Luke Neureiter '22 "Peace engineering is an emerging field that encompasses a broad set of methodologies all with the same goal: building, preserving, and promoting peace around the world. Whether it be building renewable and sustainable neighborhoods from the ground up or promoting dialogue to build long-lasting connections, peace engineering includes both people and projects. I am incredibly honored to be a part of the LOS community and am excited at the prospect of helping define what peace engineering means at Swarthmore."

Jolleen Opula ’21 intends to create a project that will address the issue of lack of classrooms in schools in a rural village in Bungoma County, Kenya. She will work with the locals to build classrooms using locally available materials. The aim of the project is to enhance the education experience of students in the village and to help improve the students’ learning outcomes.

Chris Precise ’21 Writing in the Ward – Chris’s Lang Project – will be a sociology-writing workshop implemented at Mighty Writers South, designed to teach marginalized high school students sociology in the Seventh Ward of Philadelphia with creative writing. The goal of this workshop will be to fill the educational gaps left behind by the School District of Philadelphia’s poor budgeting and funding of local schools.

Shayena Shah ’21 Shayena’s Lang Project, SaniStitch, is an economic livelihood initiative that combats taboos against menstruation in India. SaniStitch aims to improve menstrual health through reusable menstrual product design workshops for women, training peer health workers, and awareness workshops for all genders.

Chunyang Wang '22 "The FreeArt Initiative [Chunyang's proposed Lang Project] aims to improve disadvantaged children’s access to art education in China. Because of the hukou policy, many migrant students are only able to attend under-resourced schools. The FreeArt Initiative will partner with community-based organizations, university student volunteers, and art galleries to deliver a highly structured art curriculum. As lessons focus on inspiring collaboration, creativity, and critical thinking, students will benefit from improved technical and interpersonal skills as well as interaction with the professional art sector. The first program of FreeArt Initiative will take place in the form of a summer camp, which hopes to reach 25 students and produce one student-led group exhibition."

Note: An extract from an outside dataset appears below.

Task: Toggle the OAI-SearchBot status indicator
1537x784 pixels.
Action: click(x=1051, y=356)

Hussain Zaidi '22 "My project aims to prepare and educate health care professionals, medical students, and policymakers on the negative impact that decentralization can have on health care availability and quality for vulnerable communities (specifically LGBTQ+ communities), advocate for a hybrid approach of both decentralization and centralization of health services to different levels, and introduce relevant educational curriculum in medical and training schools to reduce the negative impacts that devolution of health care has on certain stigmatized communities."

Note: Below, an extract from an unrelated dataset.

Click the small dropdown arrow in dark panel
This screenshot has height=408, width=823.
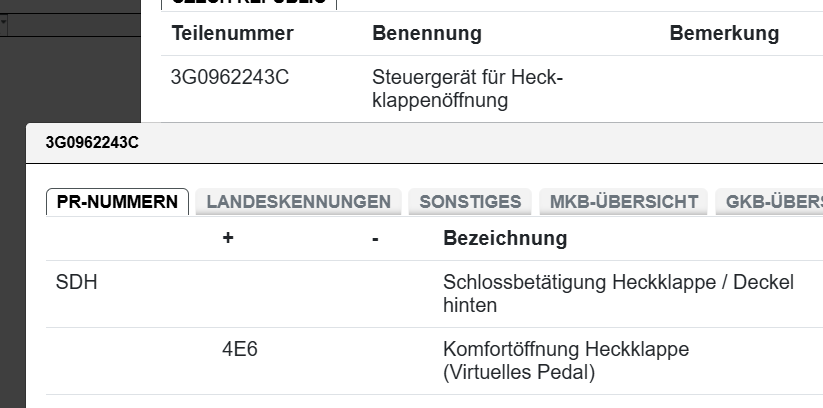click(4, 23)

Andrew Zhu ’21 Andrew intends to create a Lang Project that will raise awareness about and funding for the study of rare, deadly infectious diseases. These infections have very high mortality rates, but are considered low priority by CDC due to their rarity, and therefore, public awareness is low and funding for research is sparse. As global warming may be linked to the proliferation of some of these diseases, we anticipate that Andrew’s project will become a timely STEM for social good project.